WRITTEN TASKS
• A. Reproduce the passage of the blog excerpt word for word, starting at "Hi All! (19" and ending at "Department's Student-Staff Committee.".
• B. Decide whether each statement agrees with the blog excerpt: (i) The author chose 7 articles for a critical discourse analysis. (ii) The author won the Course Rep vote by a wide margin. (iii) The title of the author's dissertation comes from a pun in The Mirror. Answer yes or no for each, quoting the deciding words.
• C. According to the blog excerpt, where does the Course Rep raise the complaints and compliments collected from students?

SOURCE EXTRACT

---+---

No one gives a shit about taxes. If anything is written about taxes, it's about how you can save on your tax payments by minding this this and that category. And as no one knows how corporation tax works, other than that corporations have to pay a certain percentage of their profits, few people usually care. After all, some of these companies haven't been paying taxes for literally years and only now it generated outrage.

So that's all interesting, but that's all context. My question was, how did they portray it? Did the newspapers make a big fuss? Did they side with the outrage or with the papers? Judging from the fact that the OECD was considering changing regulations and that people kept being outraged, I hypothesised that yeah, these newspapers will be stirring up a fuss. But their reporting initially seemed quite balanced. Objective. As newspapers are supposed to report things.

So I did a corpus analysis of all articles and took 7 articles for a critical discourse analysis. I'll not go into the specifics here, email me for a PDF copy if you want one, but what I found was that yeah, these newspapers were kicking up as much as a fuss as the politicians calling Google 'evil' and those protesters calling for boycotts of Starbucks. In fact, they seemed to be the instigator of some of the outrage, by for instance only presenting those opinions which said that these "multinational corporations should pay their fair share of UK corporation tax" (this is a composite sentence of the main lexical items the corpus program showed me. Absolutely fascinating).

The next question, of course, is why. But I just spent 20,000 words detailing how UK newspapers to an extent criminalise the otherwise legal behaviour of not paying your taxes where you are not obliged to pay your taxes. The moral question of whether a company should be obliged to pay taxes in territories where they make billions of pounds of revenue, but where they do not technically, according to the OECD regulations of the taxation of multinational corporations, have to pay taxes, has been answered, by these papers, with a "Yes". But why? Why now?

This will have to do with the economic crisis, I hypothesise. So the next research question will be how the portrayal of corporate fraud (or crime, but that's perhaps too broad for 100,000 words) in the UK has developed over the course of the global economic crisis. But that's for my PhD. And something I can't wait to get started on.



*This is taken from a Starbucks-related pun in The Mirror. I loved it, and it has become the title of my dissertation. Tabloid puns are the best.


FROM THE CRIMINOLOGY REP PAGE:

Hi All! (19 November 2012)

So, this blog serves to communicate with you what I've been doing for you as your Course Rep. What did I learn from setting up this blog?
Well, basically that I am capable of it and should proceed similarly in the future.

Basically, what being a Course Rep comes down to is that I collect your complaints (and compliments!) on our courses in the regular criminology stream of the Uni of Leicester and then bring them up during the next meeting of the Department's Student-Staff Committee.
What I learned from standing up in front of all of you back in induction week to argue in favour of myself, so you could vote for me (one vote difference!), is that I'm terrified of standing up in front of strangers and saying something BUT I am capable of it. I should try that more often.

---+---

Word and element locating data
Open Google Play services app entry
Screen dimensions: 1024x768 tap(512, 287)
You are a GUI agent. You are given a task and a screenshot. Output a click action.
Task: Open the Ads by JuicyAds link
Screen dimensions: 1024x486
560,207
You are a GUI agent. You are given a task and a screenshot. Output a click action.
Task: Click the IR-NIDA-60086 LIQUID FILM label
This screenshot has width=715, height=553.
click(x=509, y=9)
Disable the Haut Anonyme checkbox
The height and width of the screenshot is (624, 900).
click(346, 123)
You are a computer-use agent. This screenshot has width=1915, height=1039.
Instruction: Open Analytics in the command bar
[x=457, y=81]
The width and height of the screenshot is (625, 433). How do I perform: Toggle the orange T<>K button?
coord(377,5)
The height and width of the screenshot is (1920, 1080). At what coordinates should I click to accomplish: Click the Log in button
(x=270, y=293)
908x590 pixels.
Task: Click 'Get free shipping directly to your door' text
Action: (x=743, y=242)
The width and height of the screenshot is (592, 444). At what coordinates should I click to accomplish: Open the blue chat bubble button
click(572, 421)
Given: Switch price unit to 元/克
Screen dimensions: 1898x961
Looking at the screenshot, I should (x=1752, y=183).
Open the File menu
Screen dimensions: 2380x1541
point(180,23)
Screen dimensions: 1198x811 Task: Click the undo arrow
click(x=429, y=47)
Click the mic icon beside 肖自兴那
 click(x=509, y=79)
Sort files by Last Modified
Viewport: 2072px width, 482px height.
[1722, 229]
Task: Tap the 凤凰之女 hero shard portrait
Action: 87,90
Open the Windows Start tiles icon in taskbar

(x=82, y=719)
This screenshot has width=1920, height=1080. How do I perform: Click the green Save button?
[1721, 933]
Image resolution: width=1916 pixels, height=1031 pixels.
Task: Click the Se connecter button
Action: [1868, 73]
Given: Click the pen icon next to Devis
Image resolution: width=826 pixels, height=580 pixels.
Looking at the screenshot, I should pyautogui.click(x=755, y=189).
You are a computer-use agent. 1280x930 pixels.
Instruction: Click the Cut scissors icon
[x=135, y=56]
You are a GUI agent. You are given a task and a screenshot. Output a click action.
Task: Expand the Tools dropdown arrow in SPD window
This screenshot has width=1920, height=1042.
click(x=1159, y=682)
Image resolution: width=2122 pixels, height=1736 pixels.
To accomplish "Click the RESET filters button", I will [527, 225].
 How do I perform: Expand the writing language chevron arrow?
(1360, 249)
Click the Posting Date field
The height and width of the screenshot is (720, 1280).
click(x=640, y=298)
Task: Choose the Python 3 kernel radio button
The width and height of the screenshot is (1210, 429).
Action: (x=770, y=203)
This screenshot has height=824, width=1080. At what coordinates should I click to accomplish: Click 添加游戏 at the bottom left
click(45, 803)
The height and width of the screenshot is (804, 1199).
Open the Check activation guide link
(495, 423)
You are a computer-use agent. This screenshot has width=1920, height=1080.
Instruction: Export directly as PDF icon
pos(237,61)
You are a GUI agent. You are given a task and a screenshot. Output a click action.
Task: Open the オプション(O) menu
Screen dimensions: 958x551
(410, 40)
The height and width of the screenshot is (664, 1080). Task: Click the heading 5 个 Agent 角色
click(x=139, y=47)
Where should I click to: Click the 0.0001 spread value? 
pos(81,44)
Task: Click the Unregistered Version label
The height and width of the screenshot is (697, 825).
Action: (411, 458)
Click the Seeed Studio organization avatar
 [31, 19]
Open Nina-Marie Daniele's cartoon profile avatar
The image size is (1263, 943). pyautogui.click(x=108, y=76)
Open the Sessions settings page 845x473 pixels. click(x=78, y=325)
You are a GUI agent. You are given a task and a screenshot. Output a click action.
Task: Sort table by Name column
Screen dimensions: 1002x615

---+---

SET OF ANSWERS
• A.
Hi All! (19 November 2012)

So, this blog serves to communicate with you what I've been doing for you as your Course Rep. What did I learn from setting up this blog?
Well, basically that I am capable of it and should proceed similarly in the future.

Basically, what being a Course Rep comes down to is that I collect your complaints (and compliments!) on our courses in the regular criminology stream of the Uni of Leicester and then bring them up during the next meeting of the Department's Student-Staff Committee.

• B.
(i) Yes: "took 7 articles for a critical discourse analysis"
(ii) No: "one vote difference!"
(iii) Yes: "This is taken from a Starbucks-related pun in The Mirror. I loved it, and it has become the title of my dissertation."

• C. During the next meeting of the Department's Student-Staff Committee.